Prince William will be the first British King with proven ancestry from India, a DNA test has revealed.  His rare mitochondrial DNA comes from his 5 X great grandmother, "a dark-skinned native of Bombay."

EXCERPT:  (Prince William's) genetic link to India was proven by saliva samples from relatives who share his direct maternal (mother Diana's) lineage to Eliza Kewark.  She lived at the start of the 19th century in western India, "Without benefit of matrimony," with his Scottish ancestor Theodore Forbes, an East India Company merchant. ...

Geneticist Dr. Jim Wilson of BritainsDNA, who carried out the tests, found that Eliza's descendants had an incredibly rare tpe of mtDNA (haplogroup R30b), so far recorded in only 14 other people - 13 from India and one from Nepal. Dr. Wilson said that the mtDNA results, combined with the findings of South Asian DNA in the rest of the genome, meant that the evidence of Prince William's Indian heritage was "unassailable."
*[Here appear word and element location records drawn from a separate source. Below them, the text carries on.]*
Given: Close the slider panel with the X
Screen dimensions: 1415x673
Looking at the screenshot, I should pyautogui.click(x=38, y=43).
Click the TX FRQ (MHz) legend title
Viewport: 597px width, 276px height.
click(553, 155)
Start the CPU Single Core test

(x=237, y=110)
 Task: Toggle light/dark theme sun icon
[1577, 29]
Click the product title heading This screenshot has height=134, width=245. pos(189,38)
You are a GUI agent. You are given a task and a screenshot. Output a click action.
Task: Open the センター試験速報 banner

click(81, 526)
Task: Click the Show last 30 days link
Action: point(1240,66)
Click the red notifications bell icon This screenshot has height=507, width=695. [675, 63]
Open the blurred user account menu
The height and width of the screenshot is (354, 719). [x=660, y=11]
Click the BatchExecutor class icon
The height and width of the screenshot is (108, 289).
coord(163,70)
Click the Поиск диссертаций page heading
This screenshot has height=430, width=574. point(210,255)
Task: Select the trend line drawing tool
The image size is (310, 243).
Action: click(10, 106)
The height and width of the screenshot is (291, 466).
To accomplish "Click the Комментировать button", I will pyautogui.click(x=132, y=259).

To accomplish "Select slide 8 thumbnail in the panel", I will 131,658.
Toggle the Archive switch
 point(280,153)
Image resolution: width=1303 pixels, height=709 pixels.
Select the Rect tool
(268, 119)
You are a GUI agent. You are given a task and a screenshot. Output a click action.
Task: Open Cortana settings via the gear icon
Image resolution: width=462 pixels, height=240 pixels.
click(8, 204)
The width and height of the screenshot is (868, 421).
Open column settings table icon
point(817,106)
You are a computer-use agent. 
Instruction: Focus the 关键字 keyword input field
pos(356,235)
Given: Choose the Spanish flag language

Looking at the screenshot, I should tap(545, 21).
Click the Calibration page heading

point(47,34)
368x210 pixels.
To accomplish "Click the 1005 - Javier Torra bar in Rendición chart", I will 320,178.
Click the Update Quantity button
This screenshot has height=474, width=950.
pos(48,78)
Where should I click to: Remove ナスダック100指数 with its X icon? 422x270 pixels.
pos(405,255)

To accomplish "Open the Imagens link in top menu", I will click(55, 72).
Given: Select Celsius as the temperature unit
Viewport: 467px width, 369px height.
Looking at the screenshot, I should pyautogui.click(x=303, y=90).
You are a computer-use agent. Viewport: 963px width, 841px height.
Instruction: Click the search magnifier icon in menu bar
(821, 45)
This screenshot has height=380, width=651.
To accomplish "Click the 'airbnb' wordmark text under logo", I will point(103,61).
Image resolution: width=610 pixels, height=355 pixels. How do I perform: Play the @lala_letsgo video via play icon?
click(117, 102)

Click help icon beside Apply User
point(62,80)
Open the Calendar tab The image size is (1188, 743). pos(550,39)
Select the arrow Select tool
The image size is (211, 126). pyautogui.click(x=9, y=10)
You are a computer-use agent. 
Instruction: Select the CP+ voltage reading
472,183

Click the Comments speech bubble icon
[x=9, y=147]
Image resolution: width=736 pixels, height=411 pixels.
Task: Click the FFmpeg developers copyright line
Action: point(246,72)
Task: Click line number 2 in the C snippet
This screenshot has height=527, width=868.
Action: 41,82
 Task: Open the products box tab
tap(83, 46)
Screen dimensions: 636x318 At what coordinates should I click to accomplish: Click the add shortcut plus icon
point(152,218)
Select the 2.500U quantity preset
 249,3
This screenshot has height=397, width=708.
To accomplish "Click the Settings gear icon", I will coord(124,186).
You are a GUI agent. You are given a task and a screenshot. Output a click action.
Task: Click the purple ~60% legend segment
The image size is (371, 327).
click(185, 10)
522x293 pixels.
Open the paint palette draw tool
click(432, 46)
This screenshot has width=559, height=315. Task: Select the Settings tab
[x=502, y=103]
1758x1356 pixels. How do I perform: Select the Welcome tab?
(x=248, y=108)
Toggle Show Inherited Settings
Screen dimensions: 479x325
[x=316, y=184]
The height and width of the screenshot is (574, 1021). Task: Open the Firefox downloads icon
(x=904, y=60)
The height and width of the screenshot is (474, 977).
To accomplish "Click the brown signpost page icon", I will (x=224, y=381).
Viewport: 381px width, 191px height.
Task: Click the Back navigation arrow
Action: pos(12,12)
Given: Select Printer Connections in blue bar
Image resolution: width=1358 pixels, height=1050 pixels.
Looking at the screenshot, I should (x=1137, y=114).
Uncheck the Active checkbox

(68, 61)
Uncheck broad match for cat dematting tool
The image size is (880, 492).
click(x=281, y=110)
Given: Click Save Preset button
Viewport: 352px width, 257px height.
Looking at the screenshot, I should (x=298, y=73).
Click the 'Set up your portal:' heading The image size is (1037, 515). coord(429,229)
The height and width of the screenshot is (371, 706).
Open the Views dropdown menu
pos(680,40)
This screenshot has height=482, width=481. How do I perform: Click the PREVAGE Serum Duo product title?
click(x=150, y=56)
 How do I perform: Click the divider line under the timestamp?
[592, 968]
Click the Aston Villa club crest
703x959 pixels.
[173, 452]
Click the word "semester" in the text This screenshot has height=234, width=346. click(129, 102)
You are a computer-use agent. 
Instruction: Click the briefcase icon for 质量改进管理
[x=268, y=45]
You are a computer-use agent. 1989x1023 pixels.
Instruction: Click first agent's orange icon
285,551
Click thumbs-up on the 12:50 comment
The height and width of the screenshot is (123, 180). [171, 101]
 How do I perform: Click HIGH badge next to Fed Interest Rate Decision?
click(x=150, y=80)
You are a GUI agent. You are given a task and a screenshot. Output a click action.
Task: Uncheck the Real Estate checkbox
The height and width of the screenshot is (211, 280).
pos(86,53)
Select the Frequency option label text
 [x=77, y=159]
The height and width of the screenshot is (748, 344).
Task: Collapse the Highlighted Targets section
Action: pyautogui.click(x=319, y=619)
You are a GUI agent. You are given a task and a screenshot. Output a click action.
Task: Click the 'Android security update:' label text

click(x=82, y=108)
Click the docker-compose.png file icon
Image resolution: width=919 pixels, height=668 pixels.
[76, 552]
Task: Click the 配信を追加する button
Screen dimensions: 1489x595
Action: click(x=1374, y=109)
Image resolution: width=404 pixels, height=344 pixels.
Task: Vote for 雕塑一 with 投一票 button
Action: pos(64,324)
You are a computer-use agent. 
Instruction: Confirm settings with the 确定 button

NOTE: Eliza had been reported as "Armenian," in other articles.



06 May 2019

DNA OF CHRISTIAN CRUSADERS NOT EVIDENT IN MUSLIM COUNTRIES

TECHTIMES : ANCIENT DNA REVEALS CRUSADERS...  by Allan Adamson 

EXCERPT:  Chris Tyler-Smith, a genetics researcher at the Wellcome Sanger Institute, and colleagues extracted DNA from the 13th century remains of nine medieval crusaders.  The remains were found in a mass burial pit near a crusader castle in Sidon, Lebanon... "We show that all of the Crusaders' pit individuals were males; some were Western Europeans from diverse origins, some were locals (genetically indistinguishable from present day Lebanese), and two individuals were a mixture of European and Near Eastern ancestries, providing direct evidence that the Crusaders admixed with the local population,: the researchers wrote in their study.

And this DAILY MAIL - CRUSADERS MARRIED LOCAL WOMEN - SONS FELL IN BATTLE

EXCERPT: These mixed families were short-lived however, with brutal battles wiping out the offspring and modern-day inhabitants showing no relationship to the Crusaders.... Analysis of DNA extracted from nine skeletons dating back to the 13th century shows the family members often died together in battle from horrific wounds.

****
I'm lucky - and not - to "know" that one of my ancestors was alive in the 1400's. 

Trying to prove this, however, is a nightmare. I'm at about 1820 and only back to a GG Grandparent on this old, almost extinct surname.  When I imagine my long ago ancestors, I research the history of their time and place - their niche.  As this was a wealthy noble, I recently looked at a web site that gave some examples of the kind of clothing he would have worn and tried to imagine if he or any of his family were Crusaders. He was probably an Italian who moved to Central Europe. I'm not a snob about nobility.  One of the reasons it's exciting for a researcher to attach to nobility is that there is a greater chance of records and documents having been made and so being able to go back further.

04 May 2019

PUERTO RICO GENEALOGY RESEARCH? HUNTER COLLEGE RESOURCES MAY HELP!

CENTROPR HUNTER COLLECTIONS - PUERTO RICO

Search around this site.  There is probably more about Puerto Rican arts and culture and important people than average citizens, but it's a start.  Hunter College is located in New York City which has had a substantial Puerto Rico-an population.  And remember when writing your family history to include rich ethnic and cultural details.